=== SOURCE MATERIAL ===

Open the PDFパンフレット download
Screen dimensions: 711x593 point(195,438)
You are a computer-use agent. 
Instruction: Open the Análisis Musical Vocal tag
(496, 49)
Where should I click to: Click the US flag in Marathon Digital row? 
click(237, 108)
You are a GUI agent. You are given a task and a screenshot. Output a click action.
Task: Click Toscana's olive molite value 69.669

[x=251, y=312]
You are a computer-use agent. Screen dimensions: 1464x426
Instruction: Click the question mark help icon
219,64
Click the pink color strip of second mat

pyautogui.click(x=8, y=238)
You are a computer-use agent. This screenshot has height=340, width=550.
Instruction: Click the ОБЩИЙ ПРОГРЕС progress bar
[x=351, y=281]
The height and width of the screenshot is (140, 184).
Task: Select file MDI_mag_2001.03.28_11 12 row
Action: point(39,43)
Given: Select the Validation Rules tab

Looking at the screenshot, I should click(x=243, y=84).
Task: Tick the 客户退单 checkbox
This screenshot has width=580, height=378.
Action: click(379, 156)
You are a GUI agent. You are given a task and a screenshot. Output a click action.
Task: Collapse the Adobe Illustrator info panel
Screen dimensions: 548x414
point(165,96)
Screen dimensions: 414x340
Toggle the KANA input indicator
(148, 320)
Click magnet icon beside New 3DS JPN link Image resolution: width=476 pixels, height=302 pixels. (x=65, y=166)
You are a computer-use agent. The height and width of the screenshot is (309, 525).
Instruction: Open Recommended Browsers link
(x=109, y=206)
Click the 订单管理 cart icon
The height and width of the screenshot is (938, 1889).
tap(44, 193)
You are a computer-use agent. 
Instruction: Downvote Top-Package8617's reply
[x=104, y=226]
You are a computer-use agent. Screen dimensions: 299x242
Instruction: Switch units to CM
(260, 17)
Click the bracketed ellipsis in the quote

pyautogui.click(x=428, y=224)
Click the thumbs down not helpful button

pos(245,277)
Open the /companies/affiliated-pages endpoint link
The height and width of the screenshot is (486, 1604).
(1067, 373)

===

## WHAT IS NEEDED
Show every line in the entries above that contains the string "agent".

## EXERCISE RESPONSE
You are a computer-use agent. 
You are a GUI agent. You are given a task and a screenshot. Output a click action.
You are a computer-use agent. Screen dimensions: 1464x426
You are a computer-use agent. This screenshot has height=340, width=550.
You are a GUI agent. You are given a task and a screenshot. Output a click action.
You are a computer-use agent. The height and width of the screenshot is (309, 525).
You are a computer-use agent. 
You are a computer-use agent. Screen dimensions: 299x242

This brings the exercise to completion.